Typical T1-weighted images of pelleted MNCs are presented in Fig. 1B. In the 7-T T1-weighted MRI, the 0.1 mM MnCl2-labeled MNCs showed an upper layer of positive signal enhancement. The 0.25 and 0.5 mM MnCl2-labeled MNCs suffered signal loss in comparison to the unlabeled (0 mM MnCl2) controls. On the other hand, in the 0.2 T T1-weighted image the 0.1 and 0.25 mM MnCl2-labeled MNCs showed uniform positive signal enhancement, while there may have been some signal loss at the base of the 0.5 mM sample. These results indicate that the signal loss was not caused by Mn discharge from the cells or cytolysis, but by the T2 shortening and T2* susceptibility effects caused by the labeled MNCs. In preparation for the in vivo experiments, we performed an in vivo trial with both 0.125 and 0.25 mM MnCl2-labeled MNCs. As the enhancement due to the 0.125 mM MNCs disappeared within 1 day of transplantation (data not shown), a concentration of 0.25 mM MnCl2 was used to label MNCs for the in vivo experiments.

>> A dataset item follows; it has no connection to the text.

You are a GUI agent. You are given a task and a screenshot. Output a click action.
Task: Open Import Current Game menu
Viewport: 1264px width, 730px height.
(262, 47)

Short-term in vivo tracking of Mn-labeled MNCs in the ischemic hindlimb

Figure 2A presents typical MR images immediately after transplantation of Mn-labeled MNCs. Signal loss was observed at the transplanted site in T1-weighted (A1) and proton-density (A2) images. Signal enhancement surrounding the ‘dark’ transplanted site was also observed in the same images. Furthermore, shorter T2 at the MNC injected site and longer T2 at the MNC injected muscle were observed (A3). Figure 2B and 2C present the dynamics of Mn-labeled MNCs in comparison with saline (as a control) from immediately after intramuscular administration to 2 days later. Immediately after the injection, both Mn-labeled cells and saline provided signal reduction on the T1-weighted MRI (Fig. 2B). At 24–48 h after the injection, Mn-labeled cells were clearly detected as a “double-layered structure” that has a dark core with surrounding positive enhancement. The volume of the transplanted MNCs was unchanged 1 day after the transplantation, but the volume of the injected saline sites shrank to zero within 1 day (Fig. 2C).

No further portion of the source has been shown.